What’s more unfortunate in this Labour Party debacle is that the whole cadre of pro-Israel lobbies and individuals have come out and connected anti-Zionism with anti-Semitism. Thus when people try to make legitimate criticisms of both modern Israeli policy as well as the actual founding of Israel, a founding that retained violence on both sides from the Palestinian Mufti and terrorist groups like the Irgun. It also required ridiculous promises from Britain to draw alien borders in the region, guaranteeing states for both the Jews and the Palestinian Arabs. With such stupidity found in statist promises, it is no wonder violence quickly followed false promises.

This of course ignores the earlier migrations of Jews to Palestine, which were relatively peaceful in the early 20th century. Kibbutzim and other intentional Jewish communities were founded which were bordered by Palestinian towns and farms. It is only really after the founding of terrorist groups, which received state funding or arms from American citizens and the British, and the promise of contradictory concepts of power. Moving from this statist history, there exists an alternative concept of development that shows a peaceful route of social borders and recognised differences. This founding should be criticised, and revisionist accounts should be taken seriously.

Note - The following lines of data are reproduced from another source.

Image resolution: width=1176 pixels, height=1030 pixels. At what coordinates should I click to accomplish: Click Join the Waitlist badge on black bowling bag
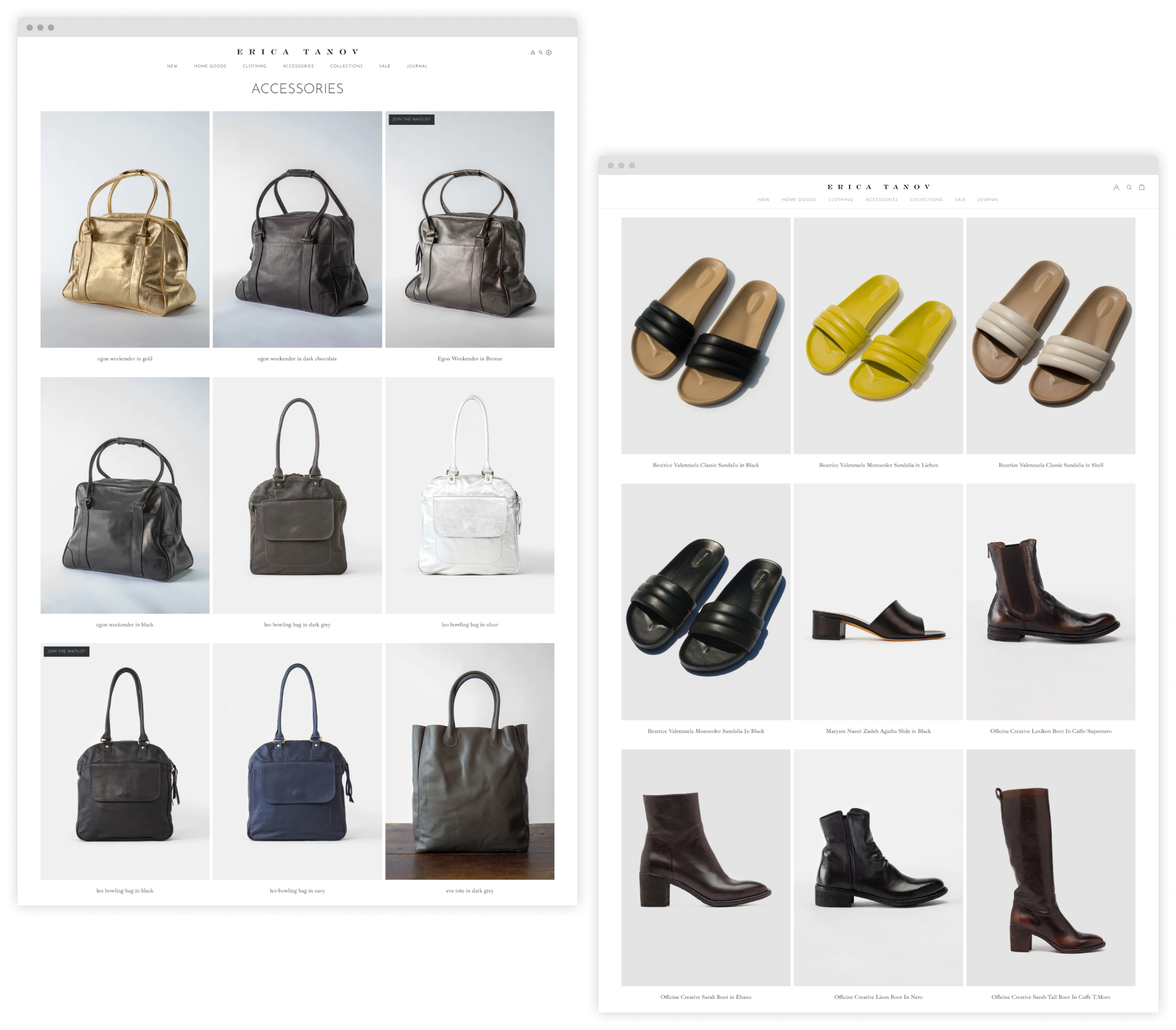66,651
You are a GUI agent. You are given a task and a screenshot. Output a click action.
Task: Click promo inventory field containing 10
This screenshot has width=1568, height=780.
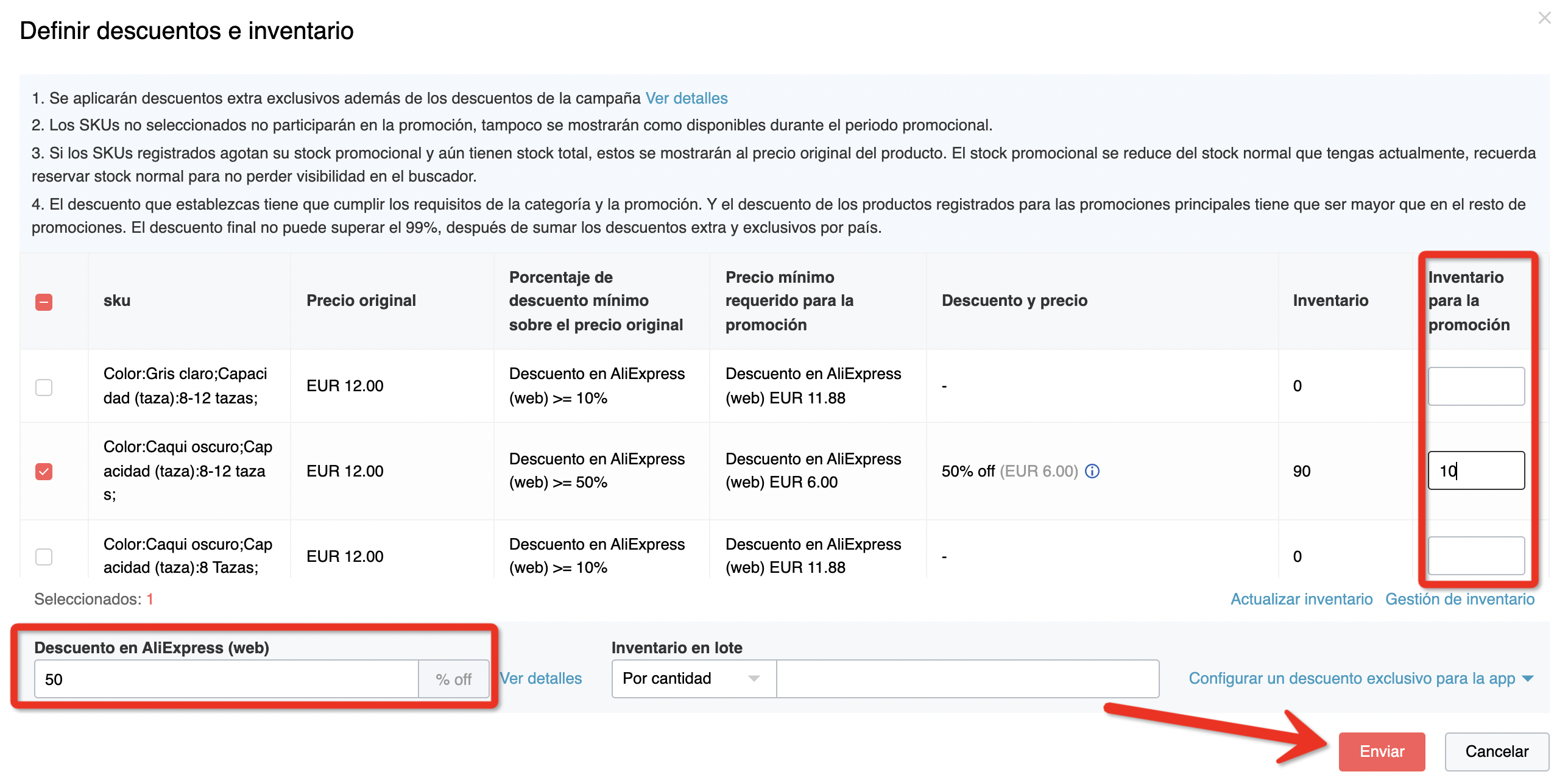[x=1475, y=470]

However, Israel now exists and it isn’t going away. Now things like Jewish settlements and the open-air prison of Gaza are more important battlegrounds for change. For these to work, the tropes of Zionists and their supporters need to be challenged. The laughable idea that Israel is a democracy, a beacon of light in a sea of darkness that is the Middle East, needs to challenged and put on the back foot. It will be said that activists are more interested in a state for Palestinians than for Jews, but this is nonsense. As an anarchist, I’m not interested in either concept, with the two-state solution becoming more and more utopian with the continued militarism and expansionism of Israel. I prefer a one-state solution, with significant decentralisation of power to individual communities and cities, breaking the back of established political power in both Israel and Palestine. I’m not interested in Likud, Hamas or Fatah, seeing each as a collection of false promises that have regularly been broken. This means moving away from Israeli democracy, which for Palestinians has meant the limitation of aid into Gaza to the point of starvation, the lack of voting rights for residents in the West Bank in Israeli elections, and the discrimination felt which has parallels with the Jim Crow system.

The tropes of the Zionists, both within the Labour Party and in general society, mean that anti-Semitism is being weaponised in the same way Islamophobia has been used to silence criticism of elements of Islamic culture. To tackle it, we need to move to a different narrative in the Israel-Palestine conflict that doesn’t blame all Israeli citizens or Jews, and that moves beyond the utopianism of the two-state solution. A decentralist solution, similar to early Jewish migration or even to some of the border communities that existed prior to Israeli expansion and settlement-establishment into Gaza and the West Bank, needs to be formulated that allows for shared Palestinian-Israeli governance systems, as well as intentional communities constructed by Israeli Jews or Palestinian Arabs, which lead to the drawing of social borders between said communities. We need to tackle these tropes that suggest Israel is a model country, when in fact it is extremely militaristic, with trigger-happy police and military and a vile attitude to Palestinians. There needs to be a move past pro-Israel narratives, and toward real solutions for the citizens of a protracted, and unnecessary conflict.